Michigan’s sentiment reading for September jibes with the Bloomberg Consumer Comfort Index, which rose last week by the most since December.
Growing confidence could stoke spending by consumers, who reduced their pace of purchases in the April-to-June period. The spending outlook has improved in the third quarter, with retail sales increasing by 0.9 percent in August, the most in six months, according to a Commerce Department report today.
“The economy has been slowly and gradually improving,” Sue Yingzi Su, senior economist at General Motors Co., said during a Sept. 4 sales call. “Although we would hope it could increase at a faster pace, we couldn’t deny this increase. Stabilized consumer and business sentiment will be the major driver to help release the pent-up demand.”
Rising home values and stock prices have bolstered household wealth. The Standard & Poor’s 500 Index climbed 3.8 percent this month through yesterday and was up 16 percent for the year. Home values in 20 U.S. cities increased in June for the first time since 2010, the S&P/Case-Shiller index showed Aug. 28.

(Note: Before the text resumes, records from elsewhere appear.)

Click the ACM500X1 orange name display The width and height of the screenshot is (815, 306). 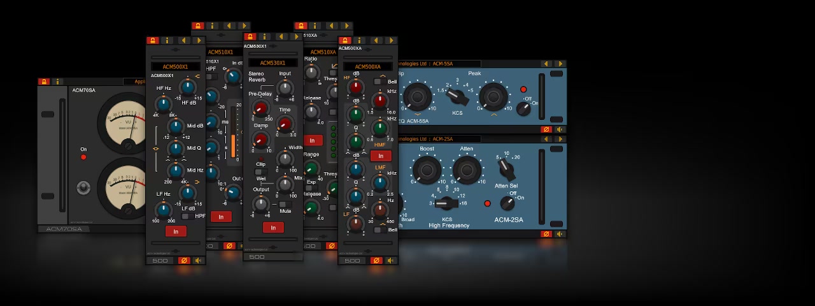pyautogui.click(x=176, y=67)
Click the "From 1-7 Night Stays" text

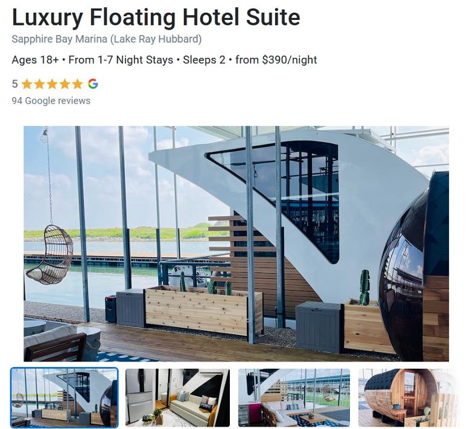(121, 60)
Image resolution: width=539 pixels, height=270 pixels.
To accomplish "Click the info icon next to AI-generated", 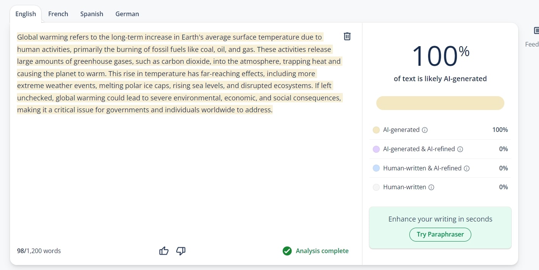I will [x=425, y=130].
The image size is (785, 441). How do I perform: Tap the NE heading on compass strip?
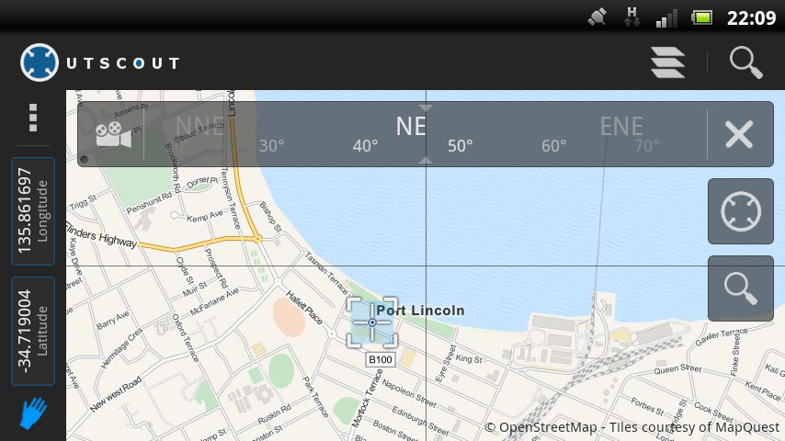click(x=411, y=127)
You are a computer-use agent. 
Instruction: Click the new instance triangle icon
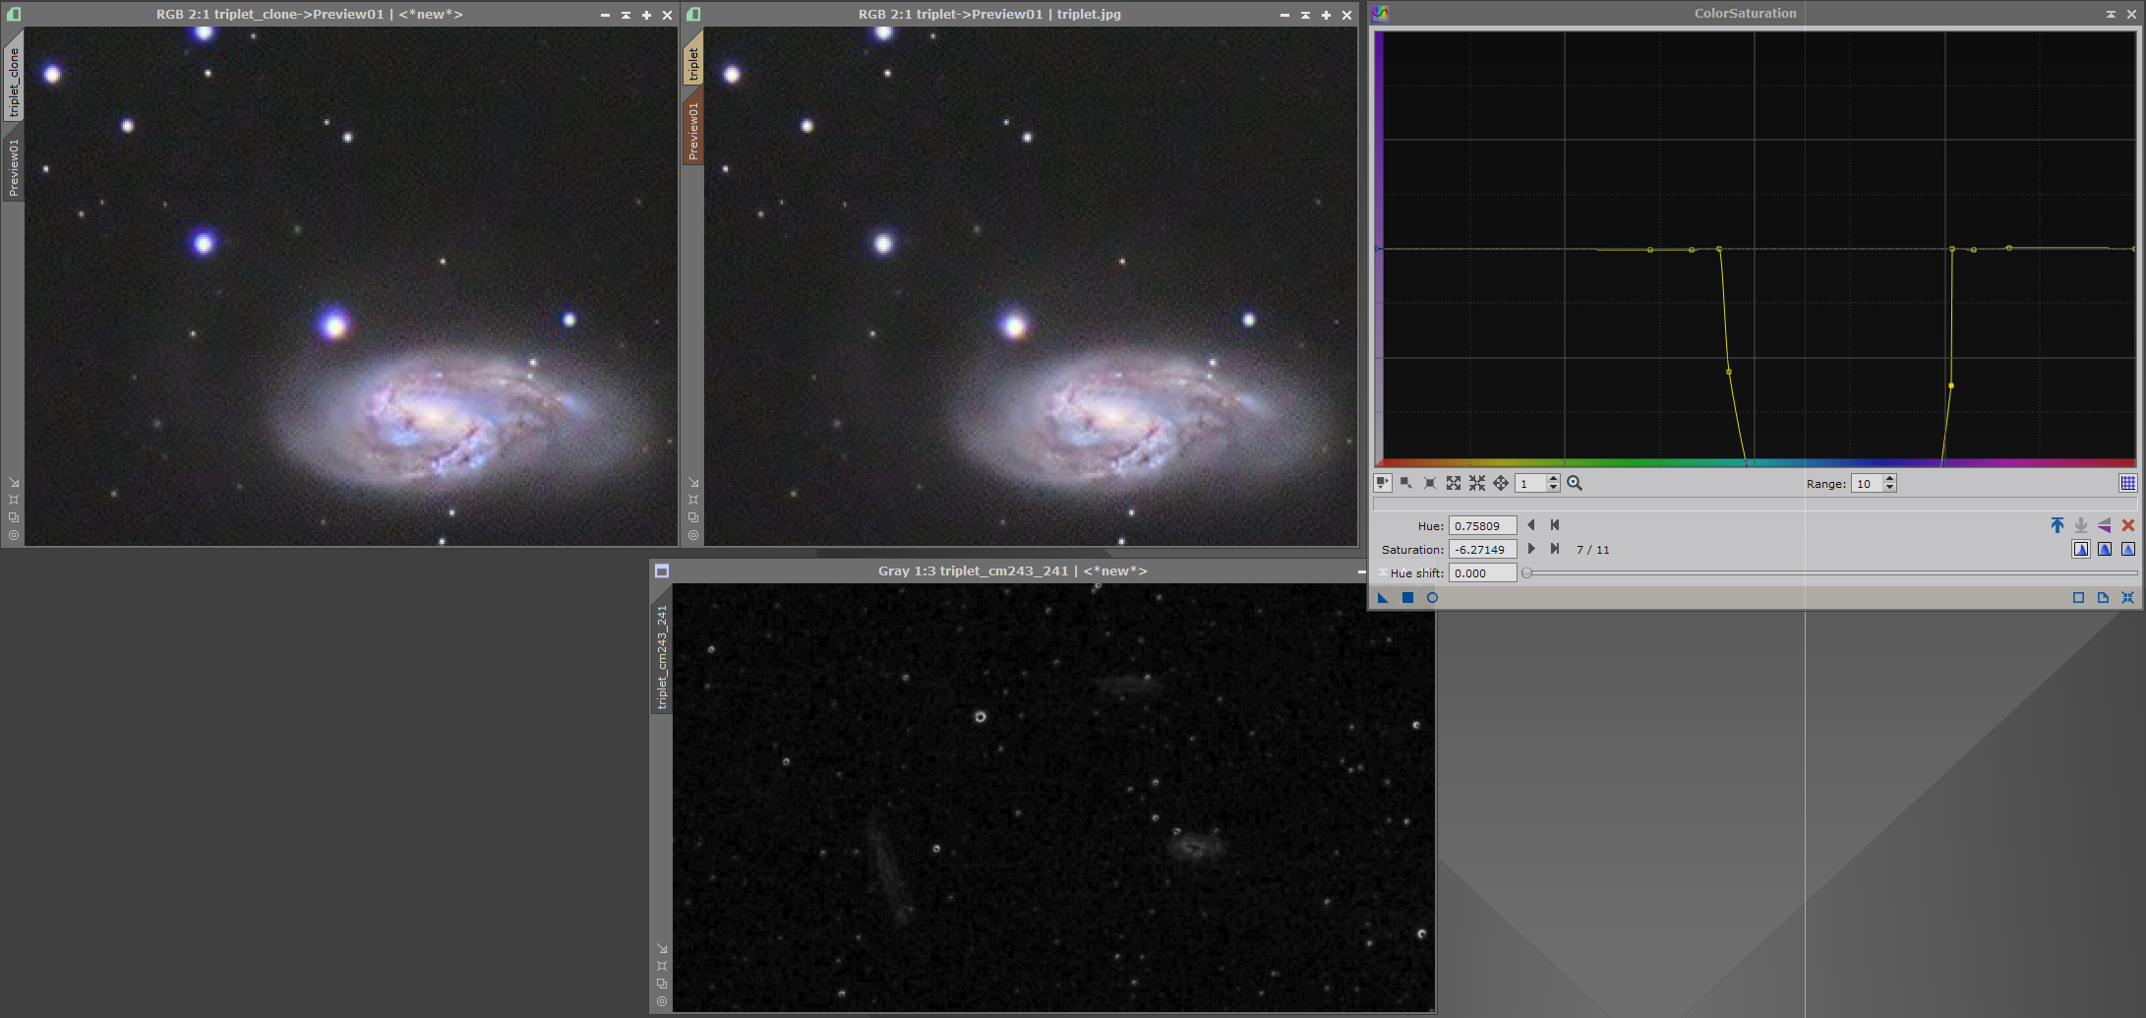(x=1383, y=598)
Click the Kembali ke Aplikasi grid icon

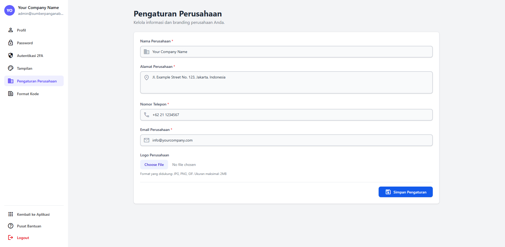click(x=11, y=214)
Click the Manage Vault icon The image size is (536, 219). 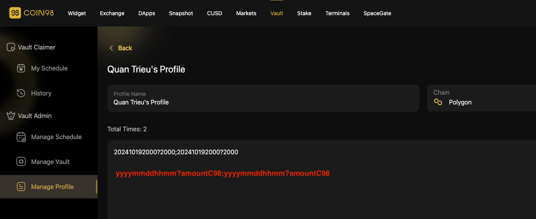21,162
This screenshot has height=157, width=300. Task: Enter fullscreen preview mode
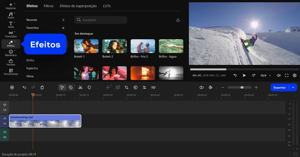287,75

At the same time, payroll growth has been too feeble to push unemployment lower. A Labor Department report last week showed that payrolls rose less than projected in August.
“We’re looking for ongoing, sustained improvement in the labor market,” Fed Chairman Ben S. Bernanke said in his press conference yesterday after the central bank announced it would buy $40 billion of mortgage debt a month and was likely to keep its benchmark interest near zero until mid-2015.
Another threat to consumers’ incomes, regular gasoline prices climbed to an average of $3.87 per gallon yesterday, up 54 cents since the start of July, according to AAA, the nation’s largest motoring organization.
Consumers in today’s confidence report said they expect an inflation rate of 3.5 percent over the next 12 months, compared with 3.6 percent in the prior survey. Over the next five years, Americans expected a 2.8 percent rate of inflation, down from 3 percent.